My research interests lie at the intersection of quantitative genetics and population genetics, where I explore the evolution of complex traits such as metabolic disease that are the result of multiple genetic effects and the environment.

A Drosophila Model for Metabolic Syndrome

Our primary research uses systems biology to correlate empirical data from across physiological levels such as RNA and metabolites, to decipher the relative contribution of natural genetic variation and environment to metabolic diseases like obesity and type-2 diabetes. Specifically, we are characterizing how variation in metabolic disease phenotypes maps to the metabolic pathway, by integrating metabolomic profiling with phenotypic, genomic, and gene expression data.

Metabolic Syndrome (MetS) is a constellation of symptoms such as obesity, elevated blood lipids, and insulin resistance that are predictive of type-2 diabetes and cardiovascular disease. MetS is a recently developed syndrome caused by our increased calorie intake and decreased exercise that exposes cryptic genetic variation: some people can eat high-fat, high-sugar diets without adverse impact while others are highly sensitive to their diet. My research explores these effects using Drosophila, which also harbor cryptic genetic variation for disease, as a model to characterize the architecture of genotype-by-environment interactions of human-like metabolic disorders. With this charismatic model organism, we gain all the advantages of a carefully dissected metabolic and genetic system with substantial metabolic similarity to humans, while also being able to sample natural variation with high throughput genomic methods. Thus, using Drosophila, we can gain insights into a genetically complex disease that affects humans.

We have identified significant genotype-by-diet interactions for weight gain and other metabolic phenotypes in Drosophila, indicating that some genetic lines are metabolically sensitive to their diet while others are not. Presently, we are analyzing whole genome expression analyses and metabolomic profiling on a common set of samples to identify genes that are changing in expression in concert with diet and genotype, and the correlated response in metabolites.

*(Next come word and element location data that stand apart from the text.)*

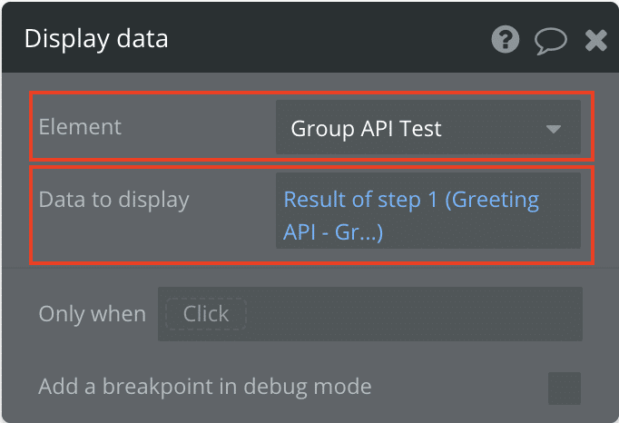Screen dimensions: 619x423
Task: Select the Element field label
Action: [80, 127]
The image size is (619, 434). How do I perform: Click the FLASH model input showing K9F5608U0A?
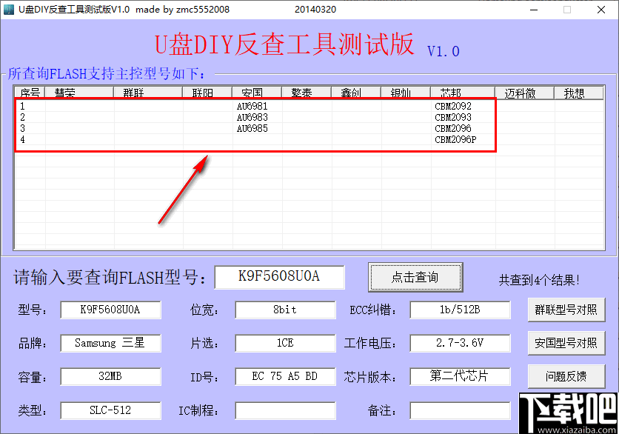click(x=279, y=277)
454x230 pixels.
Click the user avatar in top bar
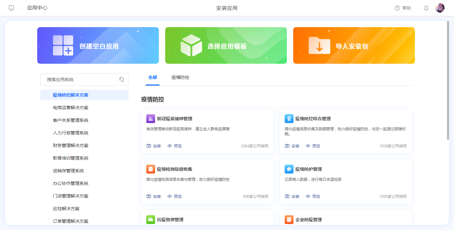pos(439,8)
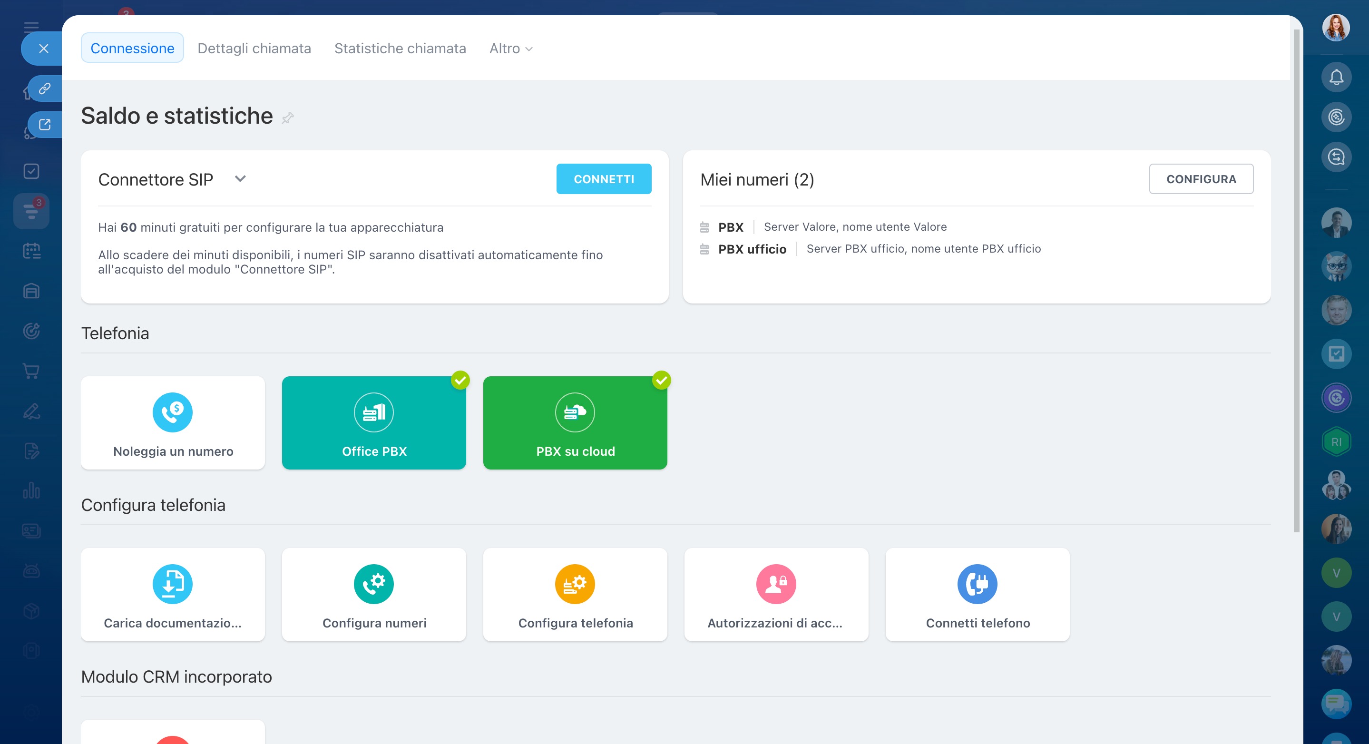Screen dimensions: 1369x744
Task: Click the Office PBX green checkmark badge
Action: (x=460, y=380)
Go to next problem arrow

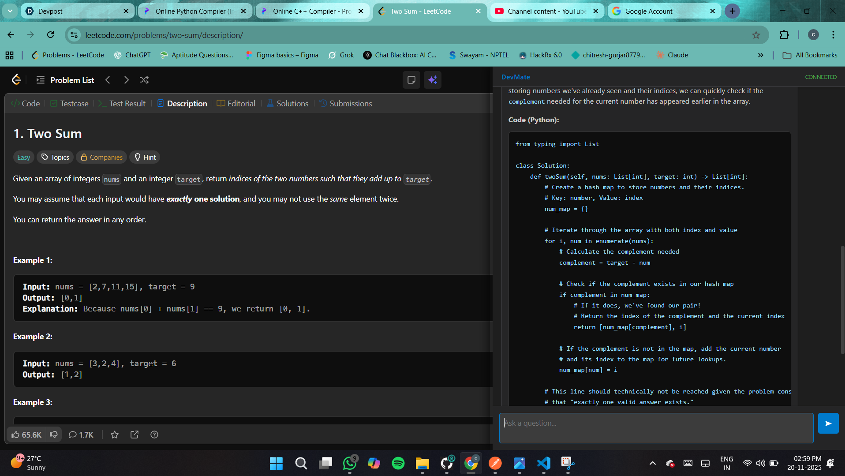(126, 80)
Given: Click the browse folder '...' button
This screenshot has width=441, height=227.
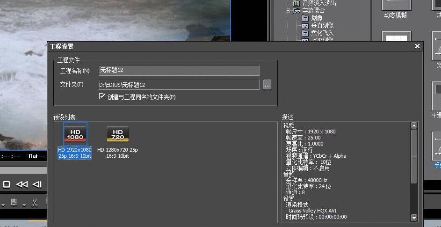Looking at the screenshot, I should [267, 85].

Evolutionary Genetics of Speciation

Ecological context is essential to understanding the evolution of genetic architecture. In my graduate work, I used cactophilic Drosophila, a species endemic to the desert Southwest with an interesting ecology, to clarify the ecological history the species group based on population genetics and phylogenetics (Reed et al. 2007), and to address the fundamental evolutionary puzzle of the genetic basis of speciation. We found significant within-species genetic polymorphism for between-species postzygotic isolation (Reed and Markow, 2004). We mapped the genetic architecture of hybrid male sterility as it is manifested directly in the F1 hybrids (Reed et al., 2008). By discovering that hybrid male sterility is controlled by multiple contributing loci and epistatic interactions, we found that it is a complex trait before it becomes fixed in the incipient species. These findings indicate that postzygotic isolation is likely to evolve largely by the haphazard force of drift or, perhaps, balancing selection, allowing it to languish in a polymorphic state. I am interested in returning to look at questions of local adaptation and speciation in Drosophila native to the Southeast.

Selected Publications

  • ­­­­­­­­­­­­L.K. Reed, S. Williams, M. Springston, J. Brown, K. Freeman, C.E. DesRoches, M.B. Sokolowski, G. Gibson, 2010 “Genotype-by-Diet Interactions Drive Metabolic Phenotype Variation in Drosophila melanogaster” Genetics 185: 1009–1019.
  • G.Gibson and L.K. Reed, 2008 “Cryptic genetic variation” Current Biology 18(21): R989-R990.
  • L.K. Reed, B.A. LaFlamme, T.A. Markow, 2008 “Genetic Architecture of Hybrid Male Sterility in Drosophila: Analysis of Intraspecies Variation for Interspecies Isolation.” PLoS ONE 3(8): e3076 doi:10.1371/journal.pone.0003076
  • Drosophila 12 Genomes Consortium (L.K. Reed coauthor), 2007 “Evolution of genes and genomes in the Drosophila phylogeny” Nature 450: 203-218.
  • L.K. Reed, M.E. Nyboer, & T.A. Markow, 2007 “Evolutionary relationships of Drosophila mojavensis geographic host races and their sister species Drosophila arizonae.” Molecular Ecology, 16: 1007–1022.
  • L.K. Reed & T.A. Markow, 2004 “Early Events in Speciation: Polymorphism for hybrid male sterility in Drosophila” PNAS, 101: 9009-9012.